Secretary of Health and Human Services, Kate Walsh, stated that “[w]hen we look at maternal health outcomes through a lens of race and ethnicity, we see a different picture of our healthcare system…[b]irthing people, particularly women of color, face devastating levels of risk. We have a lot of work to do to improve outcomes.” And now Massachusetts has created an opportunity to improve health outcomes for birthing persons with the state legislature passing bill H.4999, “An Act promoting access to midwifery care and out-of-hospital birth options”.

Thanks to the untiring efforts of maternal health advocates, Bill H.4999 passed within the Massachusetts state legislature on August 15, 2024, and was signed by Governor Maura Healey on August 23, 2024. Emily Anesta, President of the Bay State Birth Coalition, declared that this bill “has the potential to significantly improve access to high-quality, personalized maternity care for countless families across our state.”

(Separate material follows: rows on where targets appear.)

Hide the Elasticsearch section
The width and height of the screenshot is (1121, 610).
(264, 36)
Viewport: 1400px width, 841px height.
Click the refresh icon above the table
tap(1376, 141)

Here are some highlights of the bill:

  • Establishment of state licensure for Certified Professional Midwives (CPMs)  and lactation consultants.
    • Midwives are essential in providing a healthy and safe environment for birthing persons and their infants. According to the World Health Organization (WHO), the presence of midwives can prevent up to 80% of maternal deaths, neonatal deaths, and stillbirths. 
  • Encourages free-standing birth centers and the distribution of grants to address maternal mental health and substance abuse. 
  • Allows CPMs and Nurse Midwives to serve as clinical directors for freestanding birth centers (previously, only physicians could hold this role).
  • Will enable CPMs to serve as birth attendants in freestanding birth centers (previously, only Nurse Midwives or physicians could hold this role).
  • Requires that the Medicaid agency, MassHealth, reimburse Nurse Midwives at the same rate as physicians for the same services.
  • Mandates that insurers, including MassHealth, provide coverage for postpartum depression.
  • Expansion of a universal postpartum home visiting program statewide that will support birthing persons during this new chapter in their family.

It did not, however, include private payer reimbursement equity, but maternal health advocates vow to continue to push for that in the coming session.

This historic bill is a step towards addressing and ameliorating maternal and perinatal disparities throughout the Commonwealth.